To begin, add one chamber volume of purified human myosin-7a protein in 500 millimolar sodium chloride motility buffer to the flow chamber, and incubate it for five minutes at room temperature. Wash the flow chamber with three chamber volumes of one milligram per milliliter BSA in 150 millimolar sodium chloride motility buffer. After that, draw the liquid by using a clean wipe at the outlet to absorb excess liquid.
Then, flow one chamber volume of 10 nanomolar rhodamine-phalloidin-labeled F-actin in 150 millimolar sodium chloride motility buffer through the flow chamber. Monitor the binding of actin filaments to the surface under a fluorescent microscope with a 100x objective. Ensure optimal actin filament density for tracking, with enough filaments in the field of view but sparse enough to prevent overlapping.
Next, wash the flow chamber with three chamber volumes of 150 millimolar sodium chloride motility buffer to remove unbound actin filaments and excess rhodamine-phalloidin. To initiate motility, add one chamber volume of the final buffer to the flow chamber. Then, record images on a fluorescence microscope using 561-nanometer excitation to visualize rhodamine-phalloidin-labeled actin.
Find an area on the slide with the desired actin density and capture images every 30 seconds for 30 minutes. Next, download and install the Fast program from the GitHub repository. Ensure that it is the Python 3-compatible version with an additional module for ND2 file conversion.
Run the Fast program using a tolerance value of 33 to retain only smoothly moving filaments. Afterward, use the Fast program to analyze the newly created TIFF images. Set the x maximum value to 20, 000 nanometers and the y maximum value to 20 nanometers per second to represent the longest filament length and maximum filament velocity.

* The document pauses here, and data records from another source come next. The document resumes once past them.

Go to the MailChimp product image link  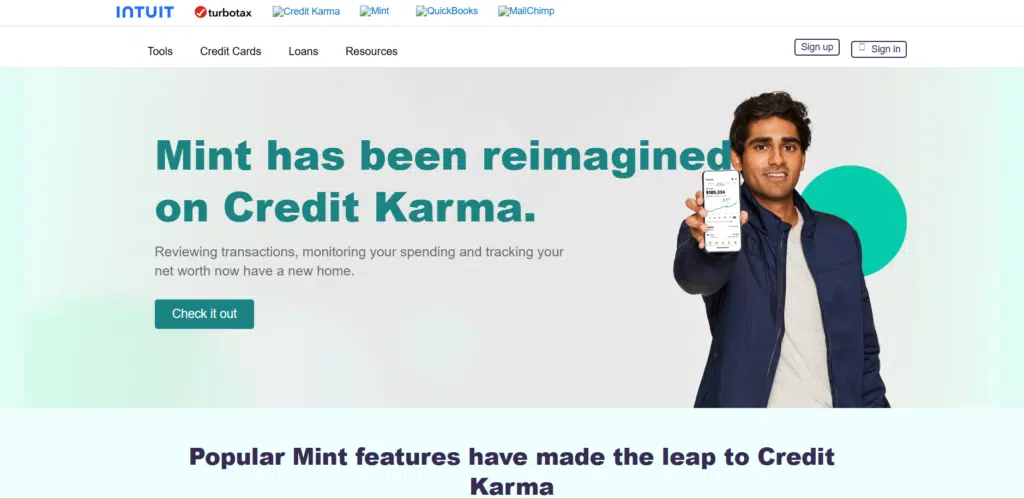526,11
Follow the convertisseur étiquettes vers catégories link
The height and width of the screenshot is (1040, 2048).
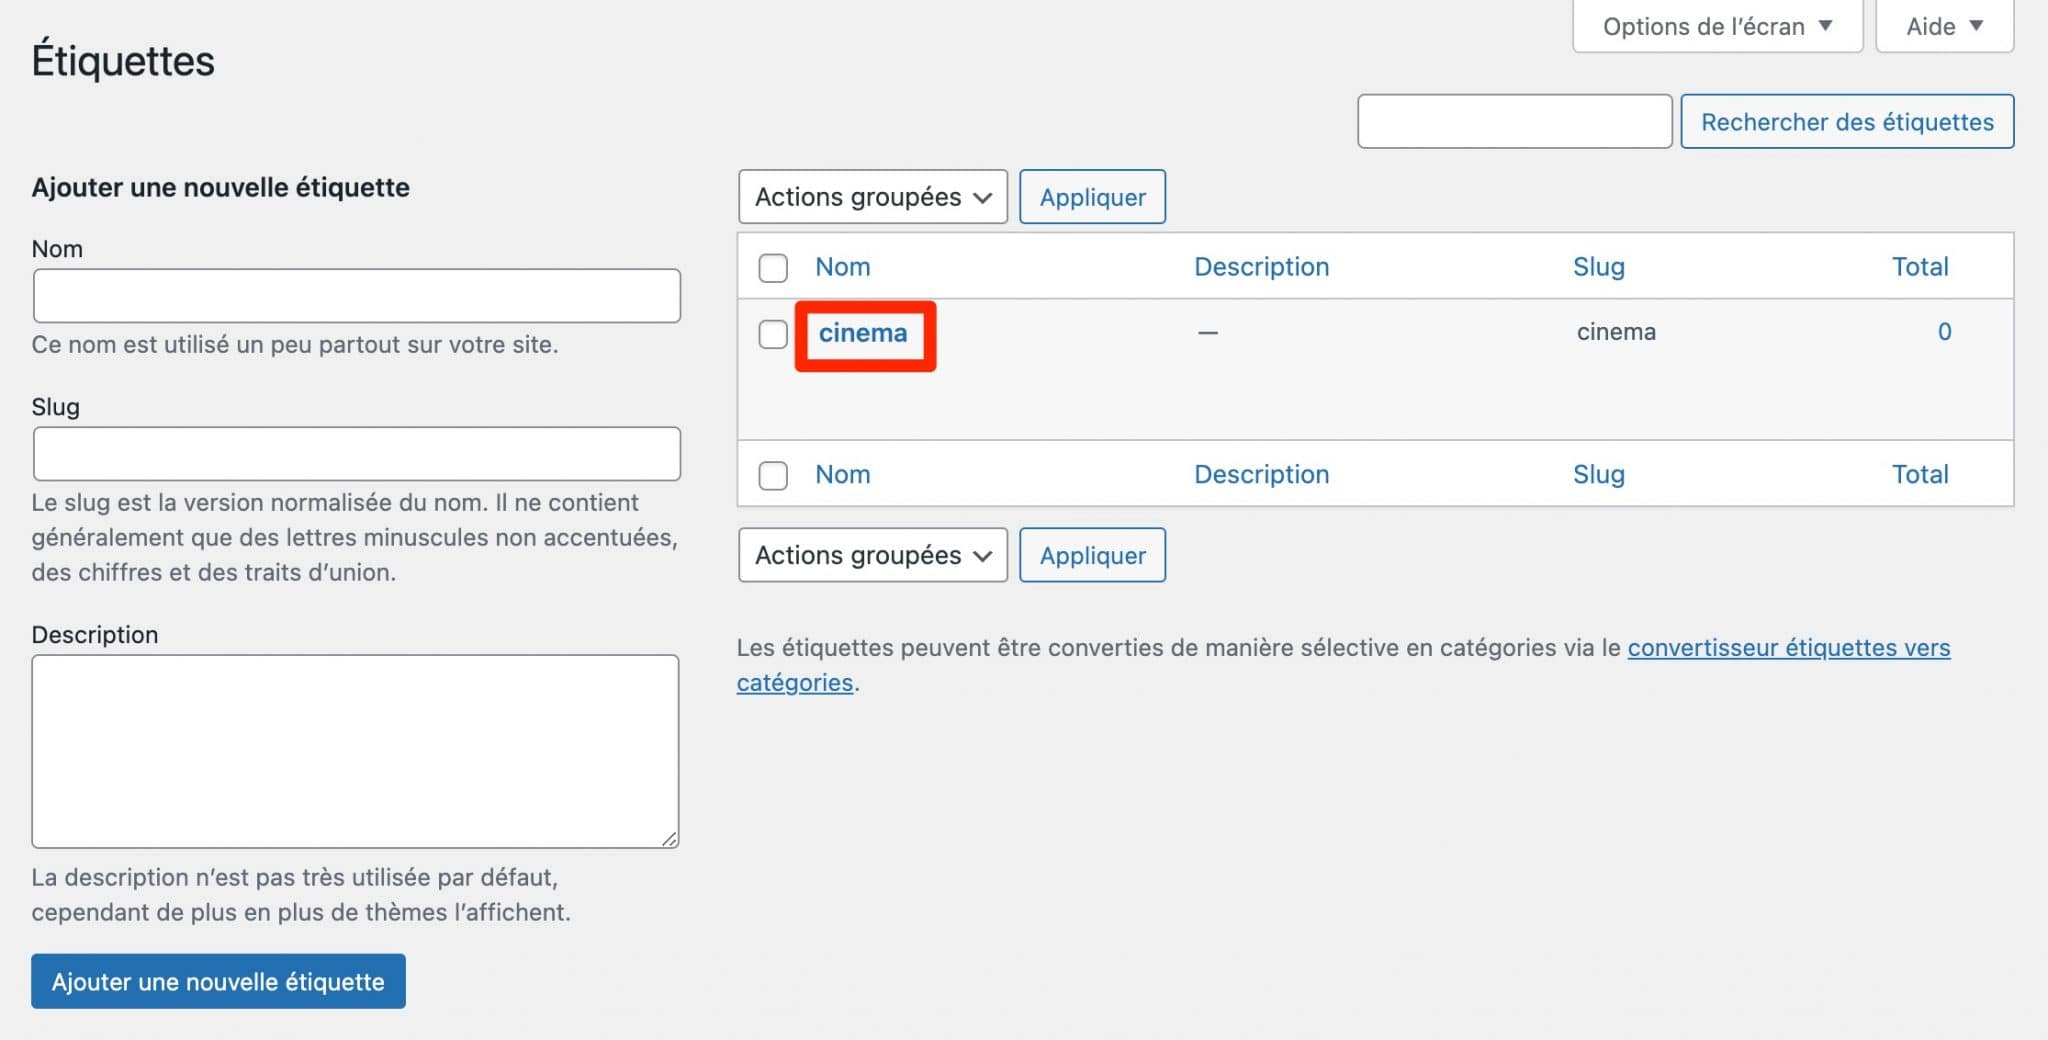pyautogui.click(x=1788, y=648)
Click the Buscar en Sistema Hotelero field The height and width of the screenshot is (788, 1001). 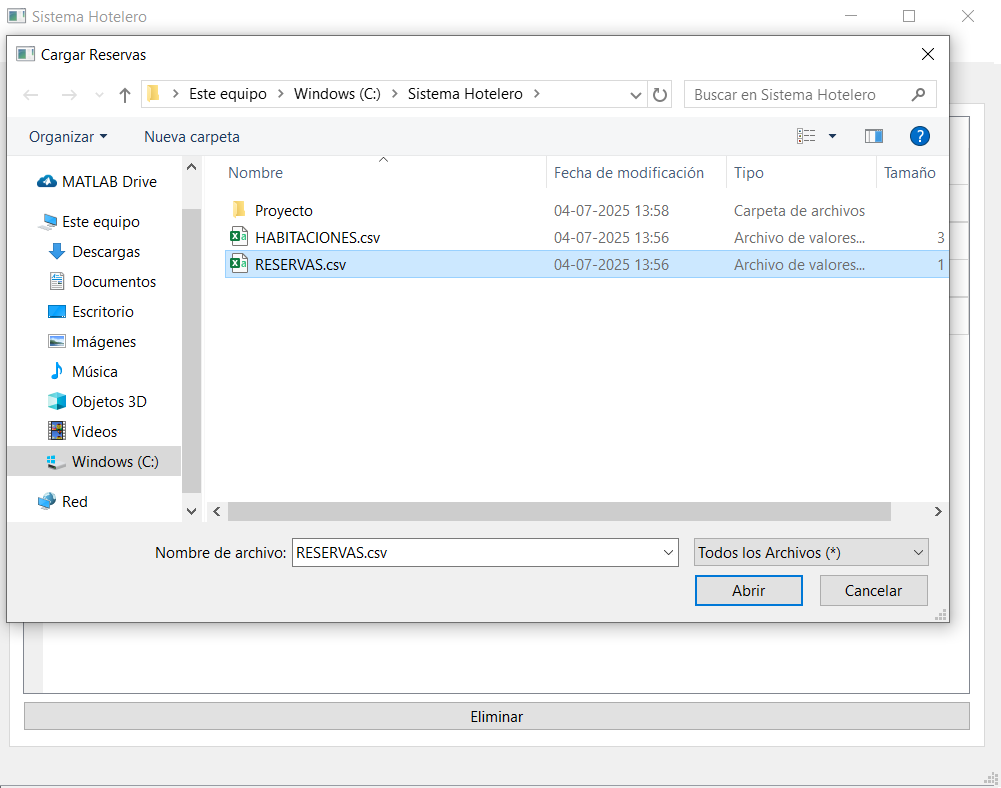coord(800,95)
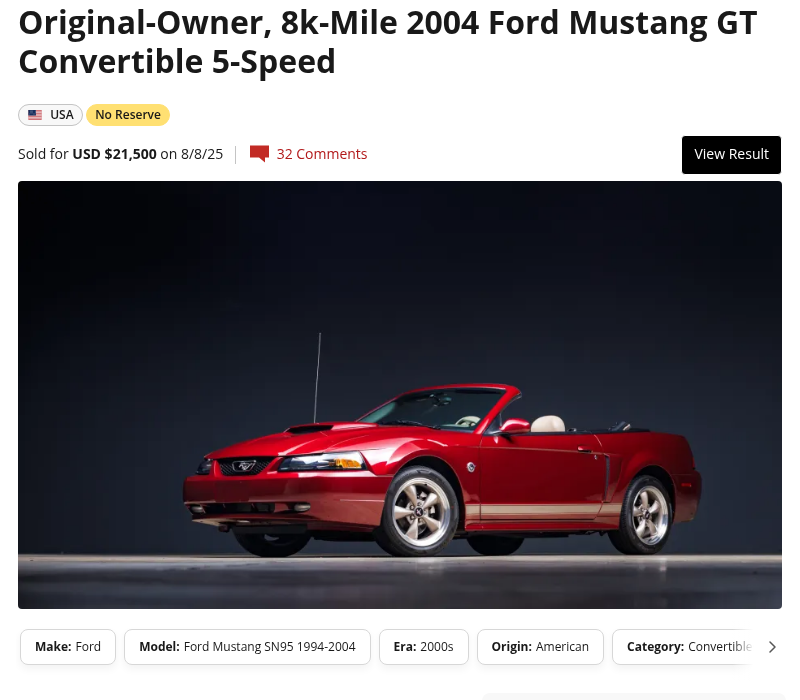800x700 pixels.
Task: Select the USA country badge
Action: click(51, 115)
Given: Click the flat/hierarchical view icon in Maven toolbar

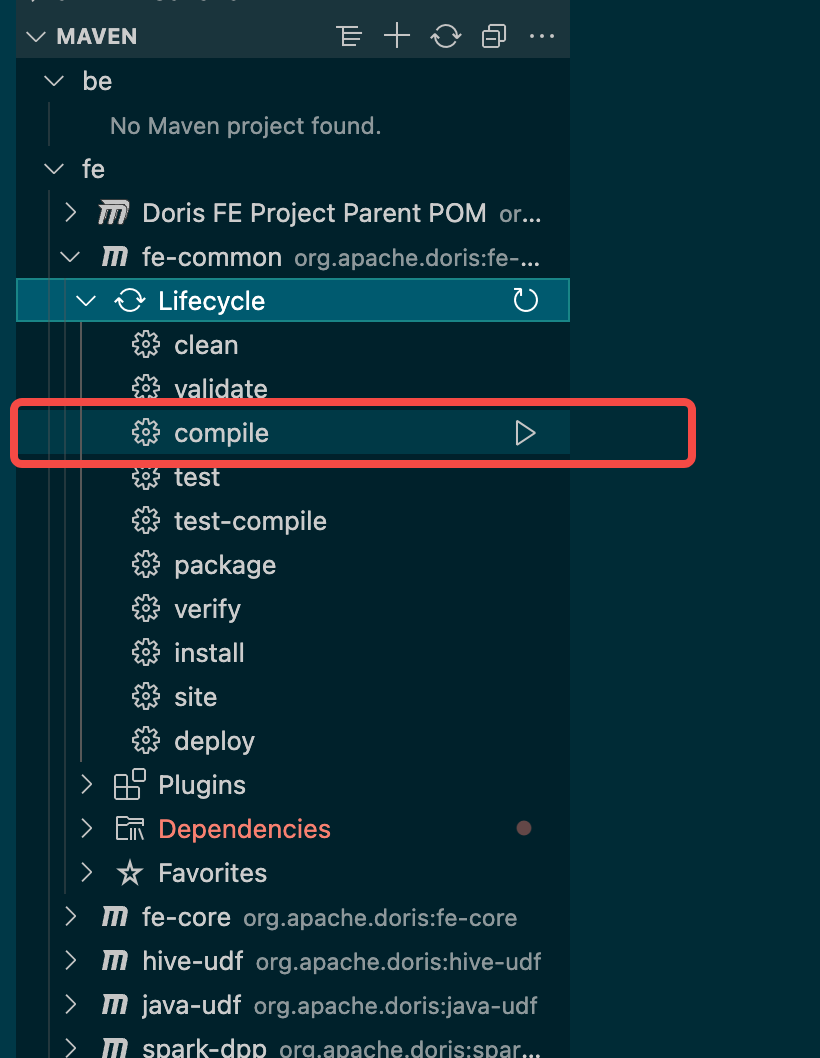Looking at the screenshot, I should (349, 36).
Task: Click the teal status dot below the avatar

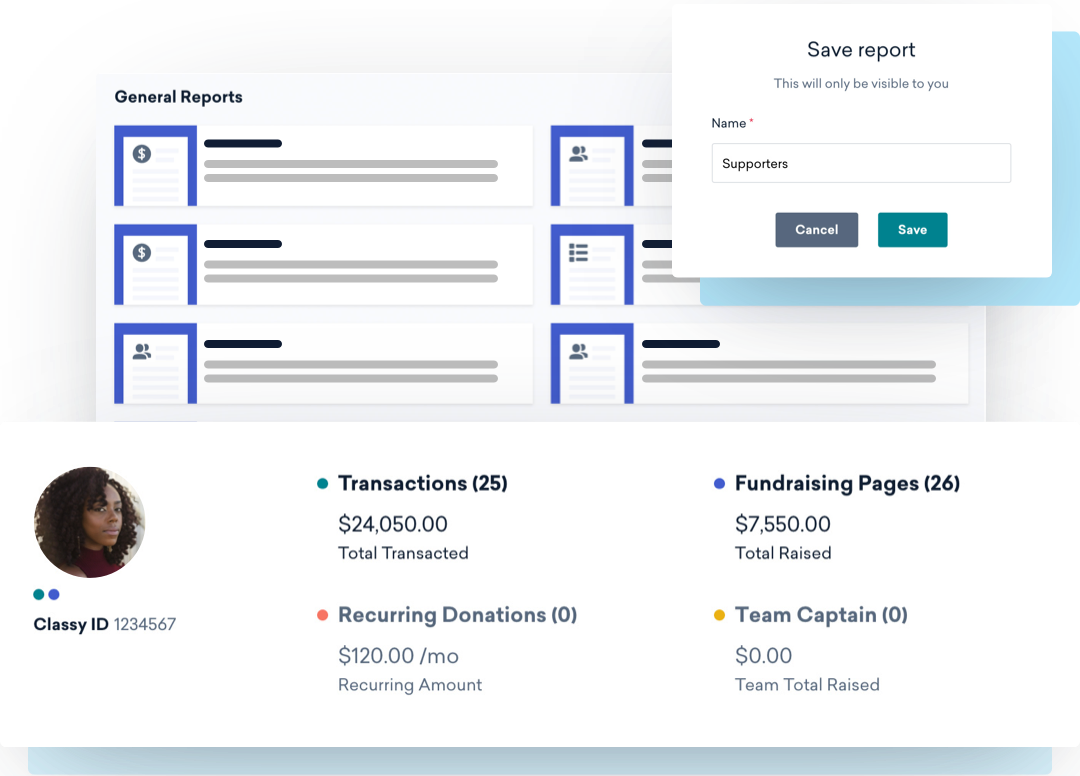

Then, use px to set the pixel size of the acquired image to 65 nanometers. Set minV to 0.1 nanometers per second as the minimum velocity required for filament inclusion in the analysis. To set the maximum distance allowed between frames for filaments to be linked, use maxD, avoiding the linking of separate filaments between frames.
Use pt to set the tolerance for fluctuations in filament velocities, including only those filaments with smooth movements. Lastly, use d to indicate the folder containing the TIFF stacks for analysis. The actin filament gliding assay demonstrated myosin-7a's slow motility, with the video playback sped up 500 times to visualize the movement.
The velocity distribution of myosin-7a showed a peak below five nanometers per second, confirming its slow motility.